My results were tested using a random BitArray of 50 million entries:
1) 25001063 records found in 50000000, took 1415.5752ms 2) 25001063 records found in 50000000, took 1099.67ms 3) 25001063 records found in 50000000, took 1045.6862ms 4) 25001063 records found in 50000000, took 745.7762ms" 1) is your code but using an arraylist instead of using some `GetPositiveCount` to get the output length. 2) is your code 3) is my (revised) first example 4) is my (revised) second example
edit: itโs also worth noting that this is a problem that can really benefit from multithreaded processing.

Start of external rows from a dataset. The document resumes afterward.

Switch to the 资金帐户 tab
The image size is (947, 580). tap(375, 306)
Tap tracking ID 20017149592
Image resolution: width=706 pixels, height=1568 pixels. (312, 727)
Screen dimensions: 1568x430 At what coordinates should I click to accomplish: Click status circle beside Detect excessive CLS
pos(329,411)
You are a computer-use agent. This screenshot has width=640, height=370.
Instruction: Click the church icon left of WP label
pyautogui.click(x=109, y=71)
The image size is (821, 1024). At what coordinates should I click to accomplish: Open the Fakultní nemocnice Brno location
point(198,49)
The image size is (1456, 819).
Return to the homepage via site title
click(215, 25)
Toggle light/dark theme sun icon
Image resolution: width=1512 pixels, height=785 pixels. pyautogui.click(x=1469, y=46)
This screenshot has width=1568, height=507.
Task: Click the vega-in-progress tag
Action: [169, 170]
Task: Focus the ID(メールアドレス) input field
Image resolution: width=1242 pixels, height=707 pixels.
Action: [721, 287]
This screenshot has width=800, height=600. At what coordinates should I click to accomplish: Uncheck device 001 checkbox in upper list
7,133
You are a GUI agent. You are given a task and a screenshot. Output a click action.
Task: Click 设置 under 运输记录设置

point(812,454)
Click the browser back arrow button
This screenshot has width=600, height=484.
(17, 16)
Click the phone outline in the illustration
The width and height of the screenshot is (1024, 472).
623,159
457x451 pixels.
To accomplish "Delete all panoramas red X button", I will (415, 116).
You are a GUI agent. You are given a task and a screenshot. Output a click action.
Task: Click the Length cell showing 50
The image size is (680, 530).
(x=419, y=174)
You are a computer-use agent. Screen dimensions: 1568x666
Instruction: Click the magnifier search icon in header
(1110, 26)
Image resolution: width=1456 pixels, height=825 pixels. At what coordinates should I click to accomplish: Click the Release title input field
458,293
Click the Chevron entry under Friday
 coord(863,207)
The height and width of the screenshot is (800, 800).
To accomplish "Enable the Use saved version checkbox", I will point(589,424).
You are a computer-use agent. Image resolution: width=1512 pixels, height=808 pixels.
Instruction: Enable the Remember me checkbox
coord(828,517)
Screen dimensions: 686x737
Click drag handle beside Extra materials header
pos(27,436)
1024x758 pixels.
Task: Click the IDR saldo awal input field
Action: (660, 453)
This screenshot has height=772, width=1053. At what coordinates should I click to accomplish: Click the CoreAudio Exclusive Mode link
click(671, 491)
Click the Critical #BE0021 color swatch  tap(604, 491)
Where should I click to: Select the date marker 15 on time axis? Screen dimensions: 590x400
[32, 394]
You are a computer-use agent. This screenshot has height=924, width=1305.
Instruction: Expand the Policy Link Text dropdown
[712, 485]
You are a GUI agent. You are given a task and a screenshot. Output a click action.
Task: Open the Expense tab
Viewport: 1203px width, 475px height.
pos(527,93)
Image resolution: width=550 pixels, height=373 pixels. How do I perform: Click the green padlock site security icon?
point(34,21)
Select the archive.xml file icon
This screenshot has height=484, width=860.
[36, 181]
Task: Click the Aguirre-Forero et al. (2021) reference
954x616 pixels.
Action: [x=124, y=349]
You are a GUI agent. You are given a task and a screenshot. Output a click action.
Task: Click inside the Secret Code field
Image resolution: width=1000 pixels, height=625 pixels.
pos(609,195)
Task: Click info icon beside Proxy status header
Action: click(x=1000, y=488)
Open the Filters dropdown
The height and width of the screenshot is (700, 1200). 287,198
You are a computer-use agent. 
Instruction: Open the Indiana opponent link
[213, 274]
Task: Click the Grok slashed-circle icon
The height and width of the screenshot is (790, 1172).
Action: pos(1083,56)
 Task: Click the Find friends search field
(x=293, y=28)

Divide ByteArray into 4 parts, and there you have 4 threads that could check data at the same time.
Edit: I know that this is already accepted, but here is one more bit you can do to improve performance if you know that most of the time your list will be very scarce:
for (var j = 0; j < 32; j++) { if (_i == 0) break; if ((_i & (1)) != 0) { idIndexes.Add(i * 32 + j); } _i = _i >> 1; }
it's a little slower if the list is> 40% or more, but if you know that the list will always be 10% 1 s and 90% 0, then this will work even faster for you.